The name of the previously created disk set is relo-red. The names of the drives are c2t0d0, c2t1d0, c2t2d0, c2t3d0, c2t4d0, and c2t5d0. There is no slice identifier ("sx") at the end of the drive names.

Example 3 Adding Multiple Mediator Hosts

The following command adds three mediator hosts to the specified disk set.
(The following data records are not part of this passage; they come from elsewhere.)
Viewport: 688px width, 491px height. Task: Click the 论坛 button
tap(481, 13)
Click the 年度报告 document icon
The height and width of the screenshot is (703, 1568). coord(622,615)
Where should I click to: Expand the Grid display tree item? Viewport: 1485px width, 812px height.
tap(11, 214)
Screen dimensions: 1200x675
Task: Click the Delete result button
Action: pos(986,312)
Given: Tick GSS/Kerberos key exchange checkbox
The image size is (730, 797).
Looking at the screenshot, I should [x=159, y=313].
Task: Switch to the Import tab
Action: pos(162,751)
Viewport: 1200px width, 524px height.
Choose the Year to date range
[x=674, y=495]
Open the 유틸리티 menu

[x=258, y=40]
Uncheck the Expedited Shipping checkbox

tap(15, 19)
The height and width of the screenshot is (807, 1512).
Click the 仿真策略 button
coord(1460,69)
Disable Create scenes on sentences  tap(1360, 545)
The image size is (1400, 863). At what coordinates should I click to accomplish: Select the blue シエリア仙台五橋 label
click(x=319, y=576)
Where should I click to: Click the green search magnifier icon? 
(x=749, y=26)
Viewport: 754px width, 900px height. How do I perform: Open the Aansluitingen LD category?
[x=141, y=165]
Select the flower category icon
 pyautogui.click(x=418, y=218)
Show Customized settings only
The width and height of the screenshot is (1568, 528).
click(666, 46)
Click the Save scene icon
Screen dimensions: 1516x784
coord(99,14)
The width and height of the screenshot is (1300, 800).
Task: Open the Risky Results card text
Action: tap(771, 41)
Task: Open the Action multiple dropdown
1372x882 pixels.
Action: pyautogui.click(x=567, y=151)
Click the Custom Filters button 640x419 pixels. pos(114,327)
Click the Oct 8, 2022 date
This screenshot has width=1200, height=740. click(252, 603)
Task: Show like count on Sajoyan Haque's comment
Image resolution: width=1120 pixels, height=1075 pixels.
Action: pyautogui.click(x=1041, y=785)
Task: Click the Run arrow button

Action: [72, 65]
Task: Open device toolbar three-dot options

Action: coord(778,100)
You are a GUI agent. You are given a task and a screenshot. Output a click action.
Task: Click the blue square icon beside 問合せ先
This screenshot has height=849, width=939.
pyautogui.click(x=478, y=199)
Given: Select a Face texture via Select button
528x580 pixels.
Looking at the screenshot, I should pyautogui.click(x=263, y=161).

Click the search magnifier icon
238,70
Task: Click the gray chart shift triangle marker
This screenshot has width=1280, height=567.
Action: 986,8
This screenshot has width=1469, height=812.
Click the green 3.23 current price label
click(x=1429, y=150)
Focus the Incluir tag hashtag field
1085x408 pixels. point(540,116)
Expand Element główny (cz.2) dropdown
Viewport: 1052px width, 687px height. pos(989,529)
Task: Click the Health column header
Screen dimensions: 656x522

# metaset -s mydiskset -a -m myhost1,alias1 myhost2,alias2 myhost3,alias3

Example 4 Purging a Disk Set from the Node

The following command purges the disk set relo-red from the node:

# metaset -s relo-red -P

Example 5 Querying a Disk Set for Tagged Data

The following command queries the disk set relo-red for a list of the tagged data:

# metaset -s relo-red -q

This command produces the following results:

The following tag(s) were found:
 1 - vha-1000c - Fri Sep 20 17:20:08 2002
 2 - vha-1000c - Mon Sep 23 11:01:27 2002

Example 6 Selecting a tag and taking a Disk set

The following command selects a tag and takes the disk set relo-red:

# metaset -s relo-red -t -u 2

Example 7 Defining a Multi-Owner Disk Set

The following command defines a multi-owner disk set:

# metaset -s blue -M -a -h hahost1 hahost2

The name of the disk set is blue. The names of the first and second hosts added to the set are hahost1 and hahost2, respectively. The hostname is found in /etc/nodename. Adding the first host creates the multi-owner disk set. A disk set can be created with just one host, with additional hosts added later. The last host cannot be deleted until all of the drives within the set have been deleted.

FILES
/etc/lvm/md.tab

Contains list of metadevice configurations.

EXIT STATUS

The following exit values are returned: 0

Successful completion.

>0

An error occurred.

ATTRIBUTES

See attributes(5) for descriptions of the following attributes:

ATTRIBUTE TYPE ATTRIBUTE VALUE
Interface Stability Stable
SEE ALSO

mdmonitord(1M), metaclear(1M), metadb(1M), metadetach(1M), metahs(1M), metainit(1M), metaoffline(1M), metaonline(1M), metaparam(1M), metarecover(1M), metarename(1M), metareplace(1M), metaroot(1M), metassist(1M), metastat(1M), metasync(1M), metattach(1M), md.tab(4), md.cf(4), mddb.cf(4), md.tab(4), attributes(5), md(7D)

NOTES

Disk set administration, including the addition and deletion of hosts and drives, requires all hosts in the set to be accessible from the network.